Measles Is Back In Washington State, Reports 1st Death In 12 Years
A woman from Washington state died from a case of measles. The Washington State Department of Health confirmed it was the first death in the country since 2003.
A report by the Los Angeles Times says the woman from Clallam County died of pneumonia in April. But it was only during the autopsy that it was discovered she died from measles. The pneumonia could be an apparent complication from the disease. Donn Moyer, a spokesman for the Washington state Department of Health, said it was probably in January when the woman got exposed to the disease, perhaps while visiting a clinic.
She consulted a different sickness. She was given a number of medications to help her heal. But because she wasn’t diagnosed properly, the medications only suppressed her immune system, the health department said. Moreover, she didn’t exhibited rash, which is a common symptom of measles.
Dr. Paul Offit, chief of the division of infectious diseases at Children’s Hospital of Philadelphia and Director of the Vaccine Education Center, said the symptoms failed to show because of the woman’s already compromised immune system. “It was not working well enough to cause them.”
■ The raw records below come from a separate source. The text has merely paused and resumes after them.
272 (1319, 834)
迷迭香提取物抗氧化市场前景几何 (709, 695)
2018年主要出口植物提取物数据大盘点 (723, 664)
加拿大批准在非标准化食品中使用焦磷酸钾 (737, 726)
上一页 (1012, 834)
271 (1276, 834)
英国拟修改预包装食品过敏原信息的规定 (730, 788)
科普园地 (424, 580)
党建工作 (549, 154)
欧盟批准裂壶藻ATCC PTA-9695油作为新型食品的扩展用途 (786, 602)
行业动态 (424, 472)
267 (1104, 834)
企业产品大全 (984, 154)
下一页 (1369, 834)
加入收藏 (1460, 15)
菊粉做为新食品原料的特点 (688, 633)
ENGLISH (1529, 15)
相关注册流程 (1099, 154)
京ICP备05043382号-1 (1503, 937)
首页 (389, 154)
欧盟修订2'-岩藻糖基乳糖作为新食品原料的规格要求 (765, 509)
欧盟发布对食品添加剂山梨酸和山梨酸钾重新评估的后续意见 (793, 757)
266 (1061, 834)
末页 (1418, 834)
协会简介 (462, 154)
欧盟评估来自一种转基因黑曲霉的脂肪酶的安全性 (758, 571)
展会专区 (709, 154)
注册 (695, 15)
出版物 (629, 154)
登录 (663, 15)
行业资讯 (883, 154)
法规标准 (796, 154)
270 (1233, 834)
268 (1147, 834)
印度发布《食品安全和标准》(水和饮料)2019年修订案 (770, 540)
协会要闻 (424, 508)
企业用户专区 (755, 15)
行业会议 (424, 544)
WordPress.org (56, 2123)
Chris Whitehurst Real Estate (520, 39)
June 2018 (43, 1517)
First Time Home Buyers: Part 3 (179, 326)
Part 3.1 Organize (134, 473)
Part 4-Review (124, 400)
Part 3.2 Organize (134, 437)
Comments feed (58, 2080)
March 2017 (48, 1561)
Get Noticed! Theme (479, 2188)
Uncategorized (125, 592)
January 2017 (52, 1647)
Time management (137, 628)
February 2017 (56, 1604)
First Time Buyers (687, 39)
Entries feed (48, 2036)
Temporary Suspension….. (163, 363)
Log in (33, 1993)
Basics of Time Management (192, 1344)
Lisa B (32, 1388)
Officials didn’t confirm if the woman was vaccinated. They also refused to reveal her name and age. But they stressed she was not elderly.
Moyer said at least 11 cases of measles have been reported in Washington this year. Six came from Clallam County. He added there were also other people who went to the same clinic for measles affliction. Health authorities believed it was that time when she got exposed.
Measles is highly contagious. It spreads when an infected person breathes, coughs or sneezes. Cases of death, however, from getting afflicted from measles is extremely rare, Moyer said.
The woman died at the University of Washington Medical Center in Seattle after being treated in Clallam.
“This should have been a preventable death, and I think her death is a tragedy,” Dr. Mark Schleiss, professor of pediatrics and director of the Division of Infectious Diseases and Immunology at the University of Minnesota, said. “Measles is a disease we know we can control with effective immunizations. For this to happen is really unfortunate and unnecessary.”